:: SELECTION ::
START

Shortly I came upon a man who seemed fairly agitated. He was a camper and I announced my approach on the trail. He stepped aside and mentioned that I should retrieve his dog, a terrier, should I come upon him. I said I would and moved on keeping an eye and ear out for the pup. For the next 10 minutes I wondered what I would do if I found the dog... run him back to the owner by the collar? Was he wearing a leash? Not sure what to do... turns out the guy had apparently found his dog later in the day, lost it again and asked for us to keep an eye out at the camp ground and during the second race on Sunday... I have no update as to the final outcome.

A second climb away from the river brought me toward what I expected to be rough, rooted, technical climbs and descents over a large humped ridge line. However, what we were treated to was a mile or two or newly worked, FLAT clay trail! It was a breeze to run on and made the course quite a bit quicker than in the past, with the amazing weather we were so fortunate to have I was beginning to expect some fast times from those up ahead and those due to run on Sunday as well.

Hitting familiar land marks I was checking my paces and seeing that I was due to be about 20 minutes ahead of schedule at the 17 mile mark, but still feeling decently fresh. No hints of walk breaks were entertained though I did welcome the return to the river for a quick dip to remove any heat build up. I stayed on the my gel schedule and refilled my handheld Nathan 22 oz. from a feeder spring before finally leaving the river (for now) and moving toward Highway 107 and aid station #2 at 17+ miles.

END

:: WRITTEN EXERCISE ::
Please write out the race report word for word, from "Hitting familiar land" to "at 17+ miles.".

:: DATA ENTRIES ::
START

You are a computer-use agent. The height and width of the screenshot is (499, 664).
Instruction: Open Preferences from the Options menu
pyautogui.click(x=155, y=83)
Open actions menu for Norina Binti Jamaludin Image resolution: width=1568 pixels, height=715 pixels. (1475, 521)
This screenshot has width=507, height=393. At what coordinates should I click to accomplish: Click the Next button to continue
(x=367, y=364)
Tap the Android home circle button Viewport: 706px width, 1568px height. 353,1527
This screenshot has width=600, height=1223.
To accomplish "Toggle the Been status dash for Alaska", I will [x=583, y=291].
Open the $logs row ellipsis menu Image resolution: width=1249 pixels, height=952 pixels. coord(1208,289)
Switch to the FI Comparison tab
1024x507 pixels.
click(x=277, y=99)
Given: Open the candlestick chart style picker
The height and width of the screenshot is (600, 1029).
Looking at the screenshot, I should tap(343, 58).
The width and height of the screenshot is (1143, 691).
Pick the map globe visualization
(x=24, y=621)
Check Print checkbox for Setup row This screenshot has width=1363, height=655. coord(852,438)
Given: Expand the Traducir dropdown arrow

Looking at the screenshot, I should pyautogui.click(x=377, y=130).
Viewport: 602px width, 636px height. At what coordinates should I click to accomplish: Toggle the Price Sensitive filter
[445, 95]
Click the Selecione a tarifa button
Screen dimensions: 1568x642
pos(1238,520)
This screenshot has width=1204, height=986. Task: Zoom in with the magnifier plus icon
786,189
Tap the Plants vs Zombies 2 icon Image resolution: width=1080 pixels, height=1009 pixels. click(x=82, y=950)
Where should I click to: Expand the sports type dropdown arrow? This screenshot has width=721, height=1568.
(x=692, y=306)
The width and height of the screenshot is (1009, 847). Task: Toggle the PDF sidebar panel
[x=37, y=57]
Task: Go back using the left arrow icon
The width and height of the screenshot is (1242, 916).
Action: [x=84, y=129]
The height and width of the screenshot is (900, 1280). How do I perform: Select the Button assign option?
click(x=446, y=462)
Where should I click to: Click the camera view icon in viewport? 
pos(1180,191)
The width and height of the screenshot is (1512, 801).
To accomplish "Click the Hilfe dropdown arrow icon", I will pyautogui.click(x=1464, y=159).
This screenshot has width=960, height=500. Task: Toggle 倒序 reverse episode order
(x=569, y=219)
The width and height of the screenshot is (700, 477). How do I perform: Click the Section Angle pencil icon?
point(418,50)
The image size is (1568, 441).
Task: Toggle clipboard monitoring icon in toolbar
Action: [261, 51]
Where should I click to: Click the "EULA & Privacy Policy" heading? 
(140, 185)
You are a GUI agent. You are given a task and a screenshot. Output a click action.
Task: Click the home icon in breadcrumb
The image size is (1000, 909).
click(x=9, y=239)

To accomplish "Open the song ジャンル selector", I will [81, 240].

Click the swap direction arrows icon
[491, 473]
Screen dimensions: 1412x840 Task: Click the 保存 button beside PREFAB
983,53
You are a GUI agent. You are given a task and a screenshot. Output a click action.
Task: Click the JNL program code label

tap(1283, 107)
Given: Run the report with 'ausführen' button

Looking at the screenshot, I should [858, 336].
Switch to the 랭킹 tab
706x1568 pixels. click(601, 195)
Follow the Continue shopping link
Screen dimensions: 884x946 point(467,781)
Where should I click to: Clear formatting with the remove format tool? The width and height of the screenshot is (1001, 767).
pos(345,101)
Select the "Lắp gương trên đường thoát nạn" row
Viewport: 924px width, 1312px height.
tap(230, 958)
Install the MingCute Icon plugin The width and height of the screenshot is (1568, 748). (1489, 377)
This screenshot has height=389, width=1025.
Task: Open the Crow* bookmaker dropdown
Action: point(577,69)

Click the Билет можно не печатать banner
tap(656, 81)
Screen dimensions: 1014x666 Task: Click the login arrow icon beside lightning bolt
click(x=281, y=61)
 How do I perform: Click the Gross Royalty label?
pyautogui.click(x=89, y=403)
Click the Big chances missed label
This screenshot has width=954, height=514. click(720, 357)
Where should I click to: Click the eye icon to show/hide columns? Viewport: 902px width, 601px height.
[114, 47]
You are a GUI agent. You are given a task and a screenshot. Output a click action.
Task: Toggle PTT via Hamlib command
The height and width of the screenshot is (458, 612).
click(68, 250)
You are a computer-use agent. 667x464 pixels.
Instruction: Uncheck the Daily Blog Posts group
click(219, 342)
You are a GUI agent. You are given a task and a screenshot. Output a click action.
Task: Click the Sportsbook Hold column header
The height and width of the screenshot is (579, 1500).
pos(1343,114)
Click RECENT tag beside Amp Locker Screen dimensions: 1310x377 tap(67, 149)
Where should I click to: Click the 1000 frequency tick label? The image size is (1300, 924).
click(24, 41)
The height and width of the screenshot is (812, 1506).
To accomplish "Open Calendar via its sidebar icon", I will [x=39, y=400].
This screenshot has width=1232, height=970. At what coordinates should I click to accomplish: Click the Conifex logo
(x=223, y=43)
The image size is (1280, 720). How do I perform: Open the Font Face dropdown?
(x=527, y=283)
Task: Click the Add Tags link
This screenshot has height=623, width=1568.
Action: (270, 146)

END

:: SOLUTION TO THIS PROBLEM ::
Hitting familiar land marks I was checking my paces and seeing that I was due to be about 20 minutes ahead of schedule at the 17 mile mark, but still feeling decently fresh. No hints of walk breaks were entertained though I did welcome the return to the river for a quick dip to remove any heat build up. I stayed on the my gel schedule and refilled my handheld Nathan 22 oz. from a feeder spring before finally leaving the river (for now) and moving toward Highway 107 and aid station #2 at 17+ miles.